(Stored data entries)
· · · · · · ·
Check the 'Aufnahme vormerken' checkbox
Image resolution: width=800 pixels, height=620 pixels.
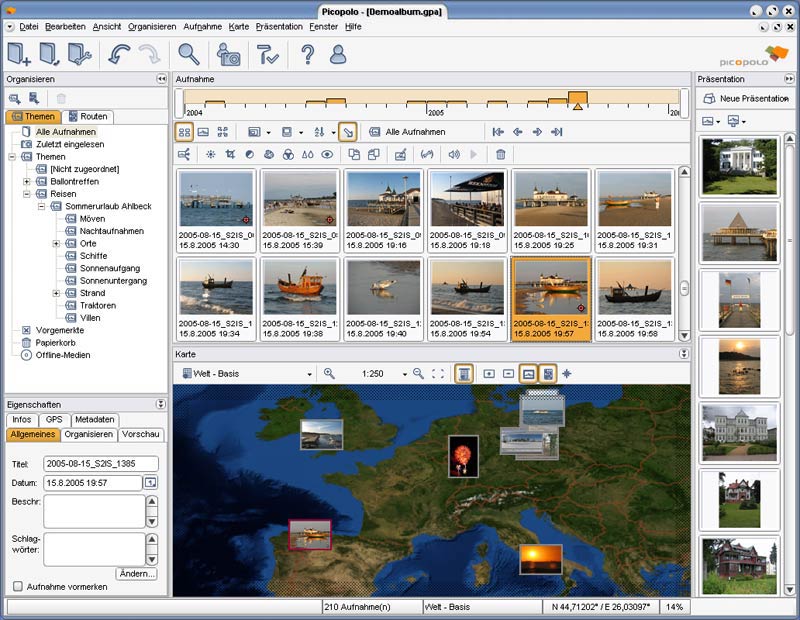coord(18,586)
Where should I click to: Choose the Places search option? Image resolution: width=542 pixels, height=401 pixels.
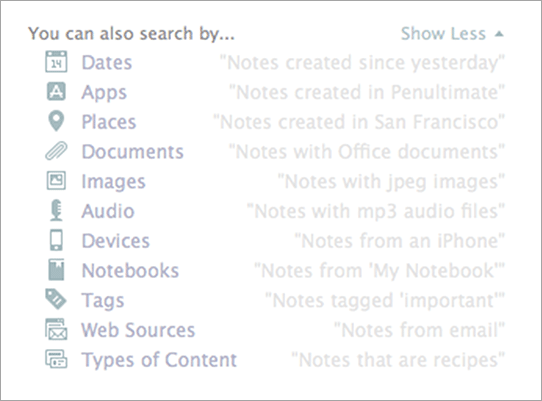[109, 122]
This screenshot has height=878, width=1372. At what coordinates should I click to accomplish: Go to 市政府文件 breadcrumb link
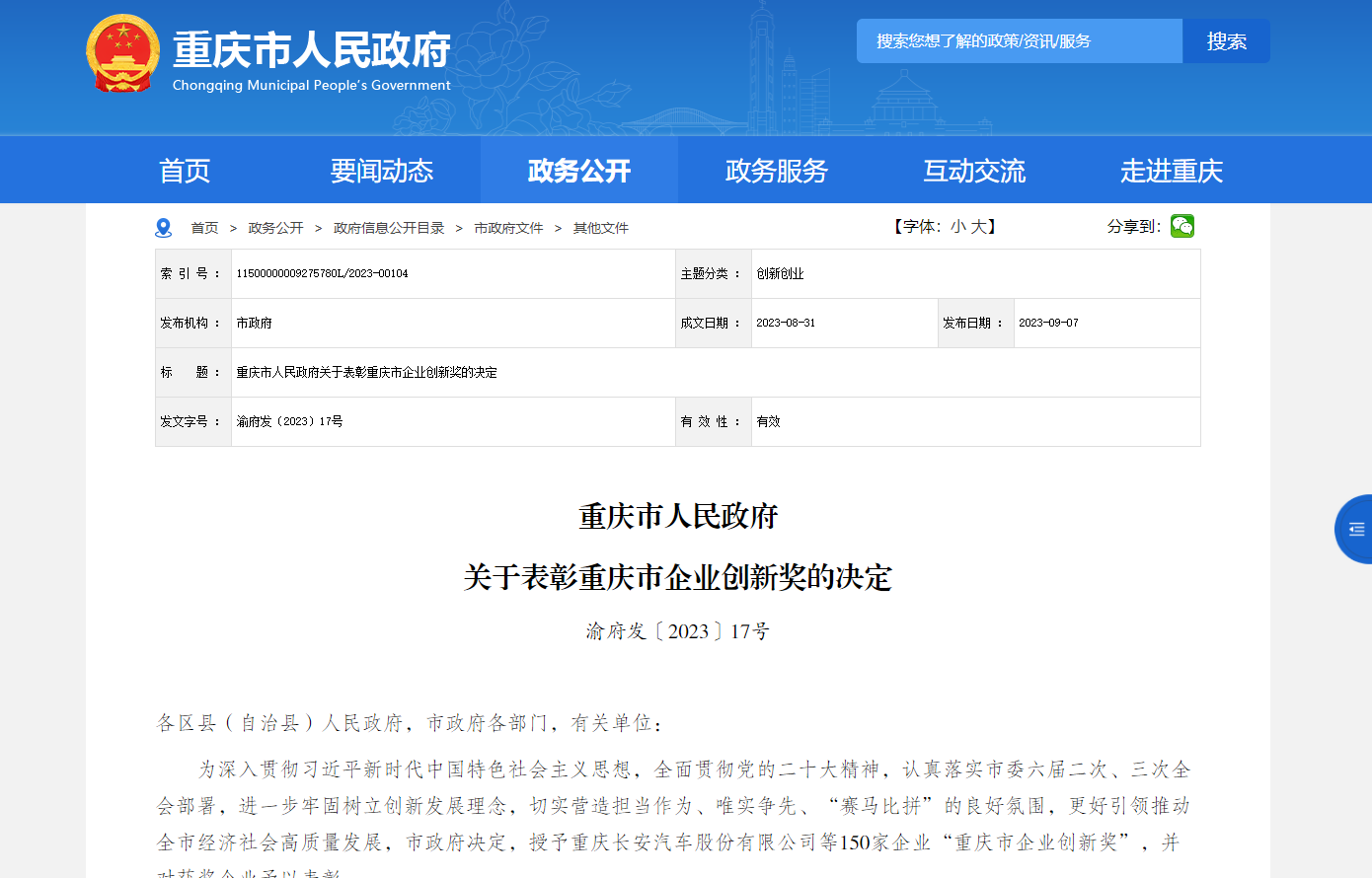[x=508, y=228]
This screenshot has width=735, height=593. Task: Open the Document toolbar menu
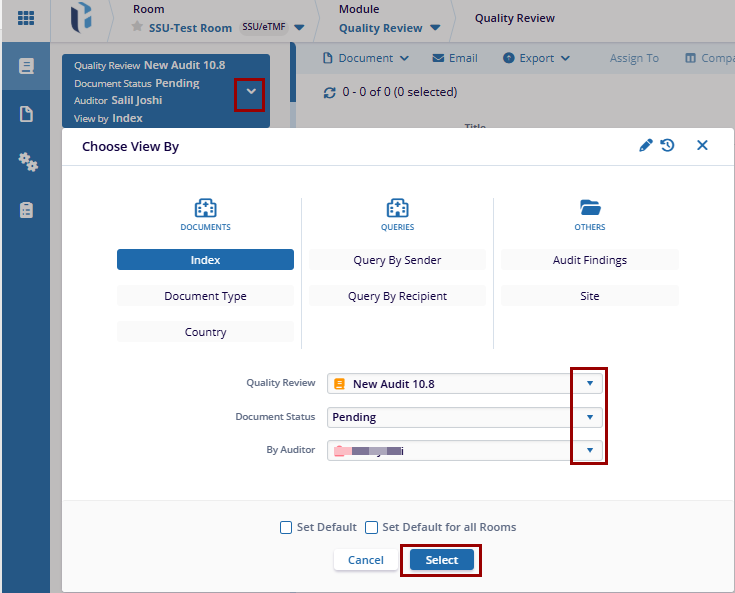365,58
· · · · · · ·
**What the task requires**
Write out every line of the records above word for word, omitting the pictures.

**Response to this exercise**
Check the 'Aufnahme vormerken' checkbox
Image resolution: width=800 pixels, height=620 pixels.
coord(18,586)
Where should I click to: Choose the Places search option? Image resolution: width=542 pixels, height=401 pixels.
[109, 122]
This screenshot has height=878, width=1372. At what coordinates should I click to accomplish: Go to 市政府文件 breadcrumb link
[x=508, y=228]
This screenshot has width=735, height=593. Task: Open the Document toolbar menu
365,58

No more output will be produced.